Federal officials alleged that Riggs personnel transferred Pinochet monies in a manner to avoid scrutiny. For example, in March of 1999, notwithstanding the outstanding attachment order that purported to freeze all of Pinochet’s assets, Pinochet prematurely terminated a certificate of deposit held in a London account at Riggs and transferred the funds, approximately $1.6 million, to a Certificate of Deposit at Riggs in the United States.
Between August 2000 and January 2003, in five separate episodes, Riggs also converted $1.9 million from the Pinochet accounts by breaking them into smaller $50,000 cashiers checks and delivering them to Pinochet in Chile.

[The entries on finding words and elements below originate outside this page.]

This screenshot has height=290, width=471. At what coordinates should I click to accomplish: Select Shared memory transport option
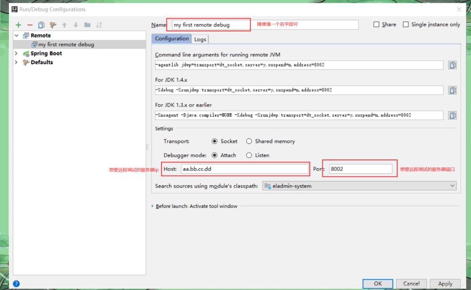pyautogui.click(x=249, y=141)
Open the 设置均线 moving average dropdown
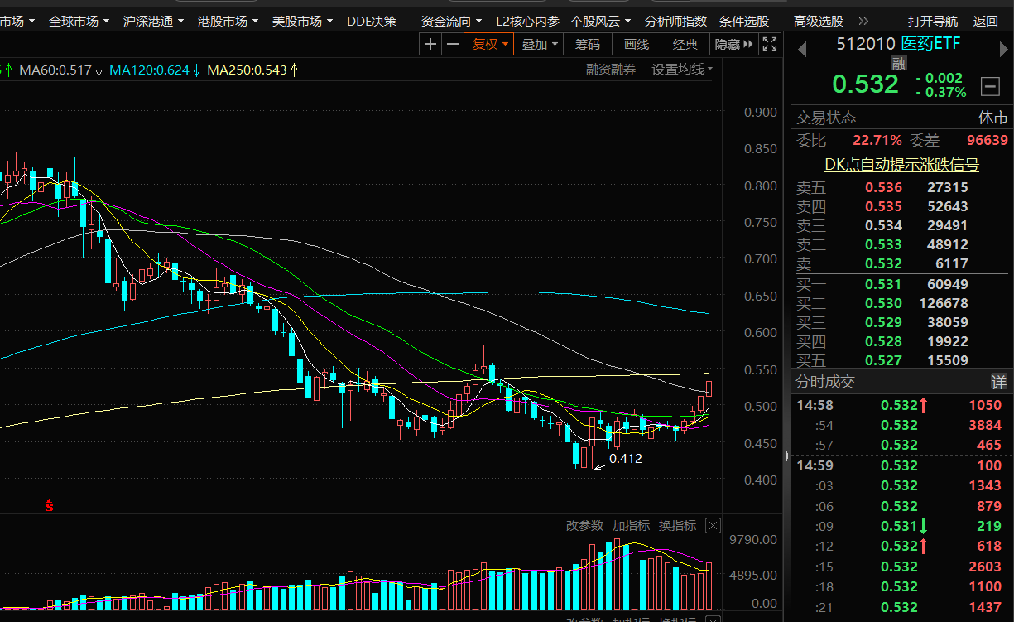The image size is (1014, 622). point(682,70)
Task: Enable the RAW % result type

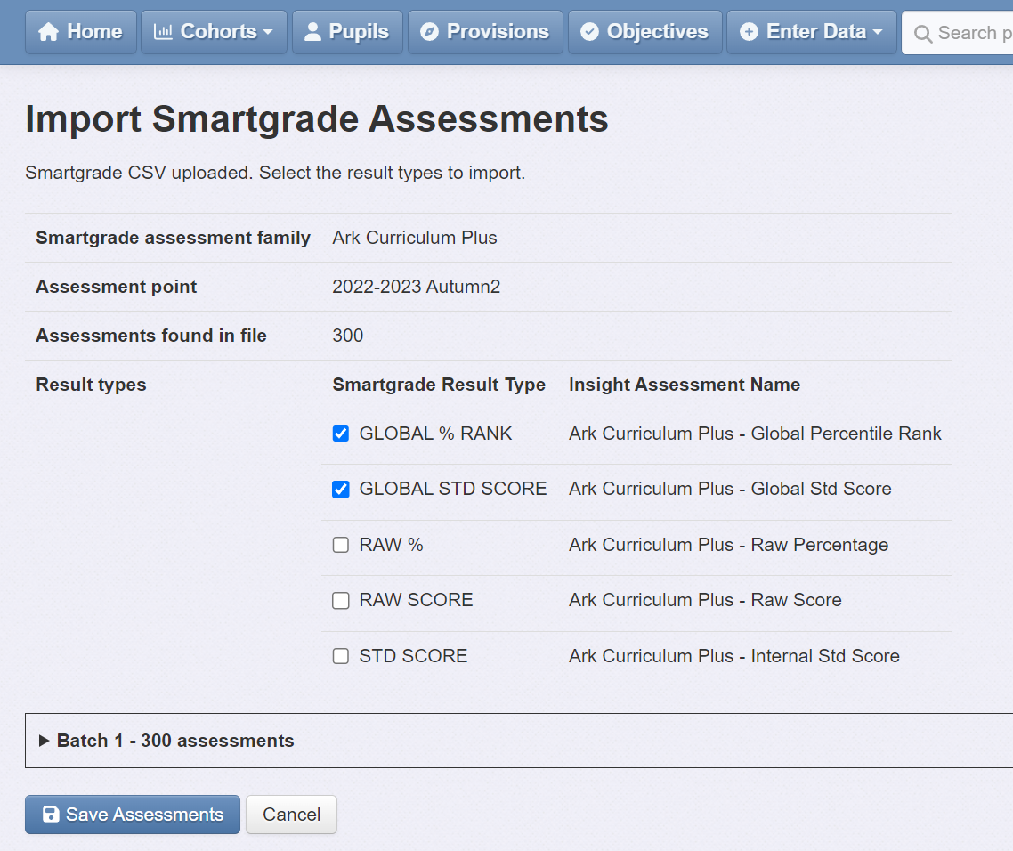Action: pos(340,545)
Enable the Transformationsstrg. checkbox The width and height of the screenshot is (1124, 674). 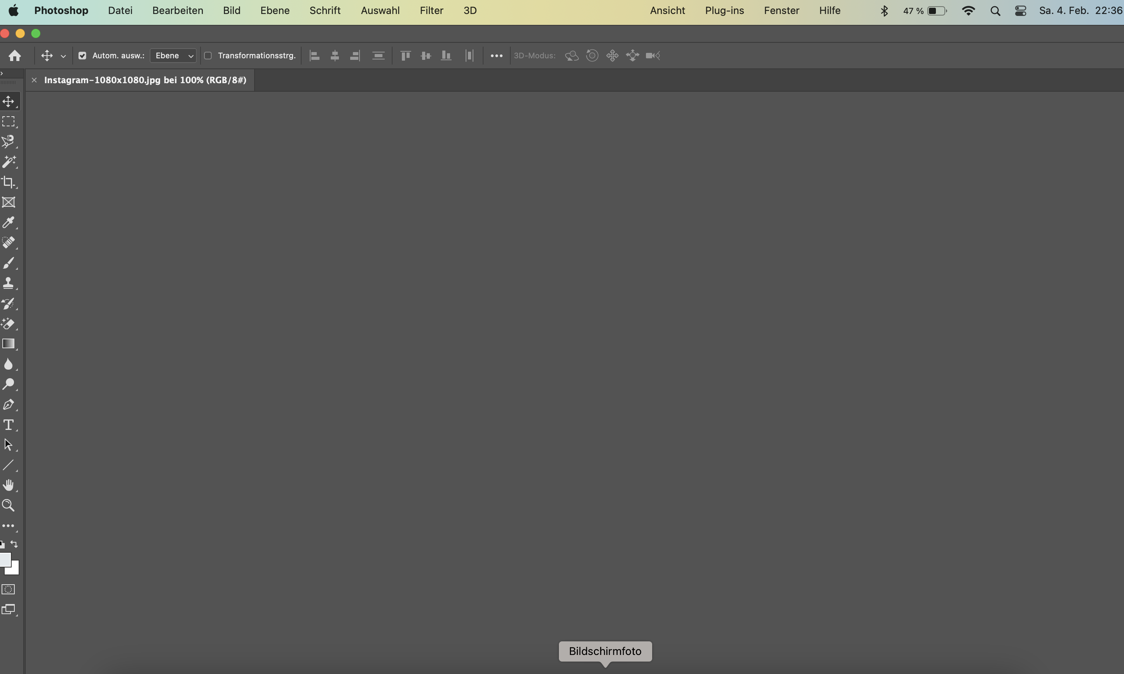point(208,55)
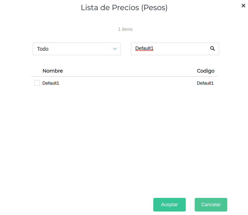Viewport: 248px width, 215px height.
Task: Dismiss the dialog with the X icon
Action: coord(243,6)
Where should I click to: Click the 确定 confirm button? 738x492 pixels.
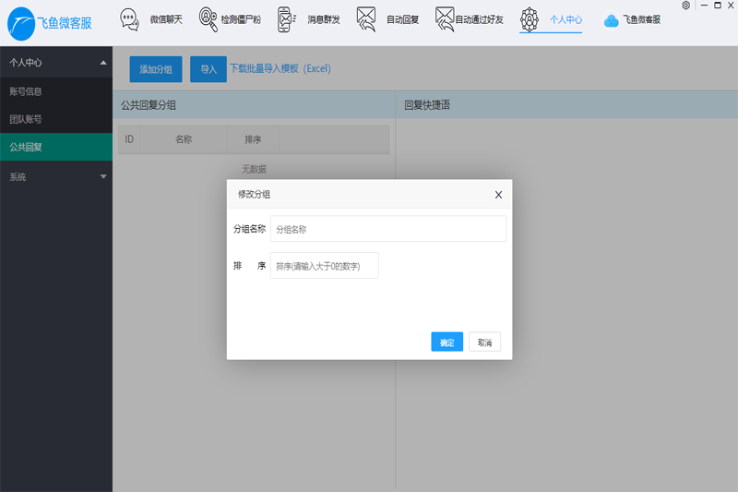(446, 342)
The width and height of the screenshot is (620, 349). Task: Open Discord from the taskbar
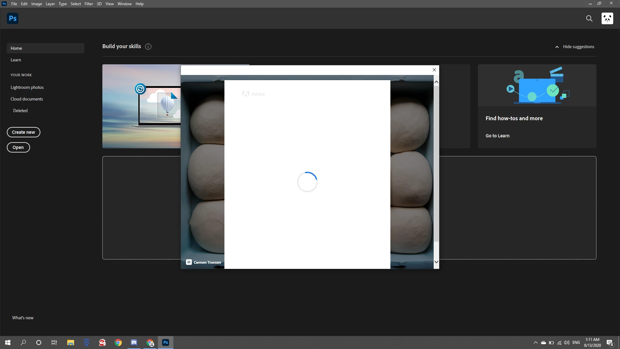click(x=134, y=343)
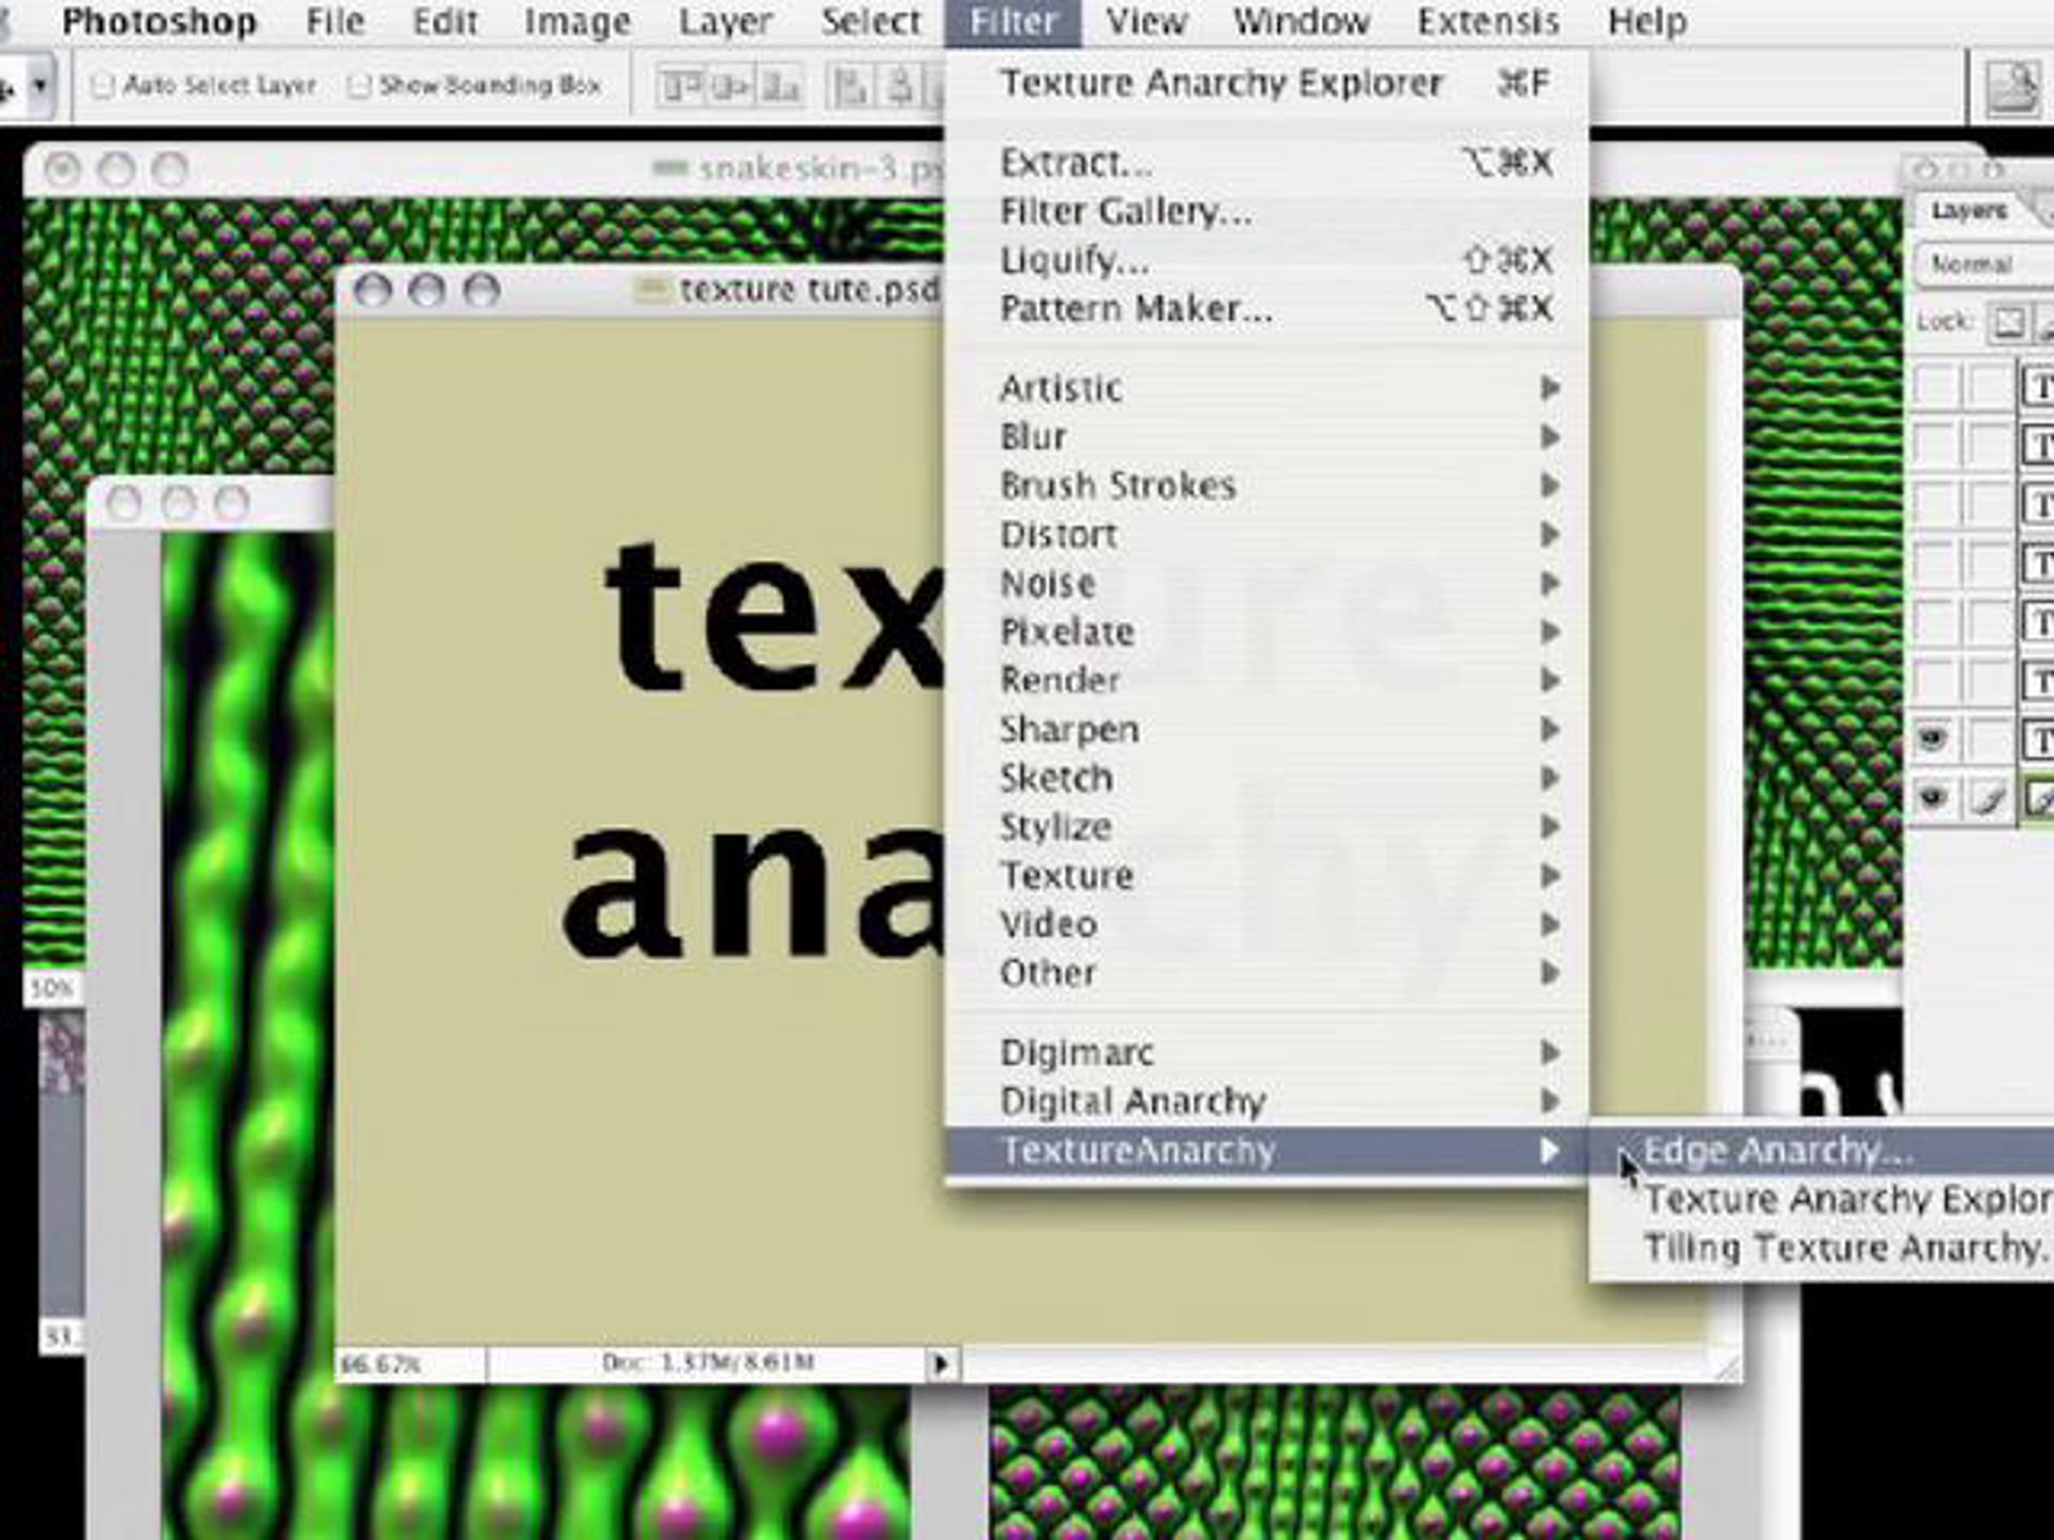Enable the Auto Select Layer checkbox
The image size is (2054, 1540).
(103, 86)
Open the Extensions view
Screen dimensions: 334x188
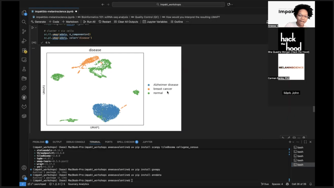[x=24, y=51]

Riggs now acknowledges that the transactions involving Pinochet and Equatorial Guinea were suspicious, that it failed to conduct adequate due diligence on what it knew or should have known was a high risk account, and failed to report the transactions as called for by law.
OSHA Workers Endangered
The U.S. Occupational Safety and Health Administration (OSHA) is finding that a significant percentage of its inspectors have become sensitized by exposure to beryllium, an extremely toxic metal that can cause an often-fatal lung disease, according to a report in the Chicago Tribune.
OSHA acted to screen inspectors only under pressure from disclosures of one of its own top administrators, according to Public Employees for Environmental Responsibility (PEER).
An agency database OSHA created more than 5 years ago indicates that as many as 1,000 current and former compliance officers may have been exposed to beryllium levels up to several hundred times higher than permissible levels.
OSHA finally began a medical monitoring program in April 2004, but only for its current inspectors.
The first results from those screenings reportedly show that 1.5 percent of the 200 inspectors examined have become sensitized to beryllium.
Hundreds of workers in various private industries have already died of chronic beryllium disease (CBD), a fast-progressing, debilitating and potentially fatal lung disease in those whose immune systems have become sensitized following exposure to the substance.
The only known cause of CBD is exposure to beryllium dust.
“Every American worker who expects OSHA to protect him from hazardous exposures on the job should take a hard look at how the agency has abandoned and deceived its own employees exposed to beryllium,” stated PEER Executive Director Jeff Ruch.
Political intervention to alter scientific results has become pervasive within the U.S. Fish & Wildlife Service (USFWS) but is particularly rife in Florida, according to a survey of its scientists by Public Employees for Environmental Responsibility (PEER) and the Union of Concerned Scientists (UCS).
The two groups surveyed more than 1,400 U.S. Fish & Wildlife Service (USFWS) biologists, ecologists, botanists and other specialists working on Endangered Species Act and other wildlife or habitat protection programs across the country. The groups released the survey results in February.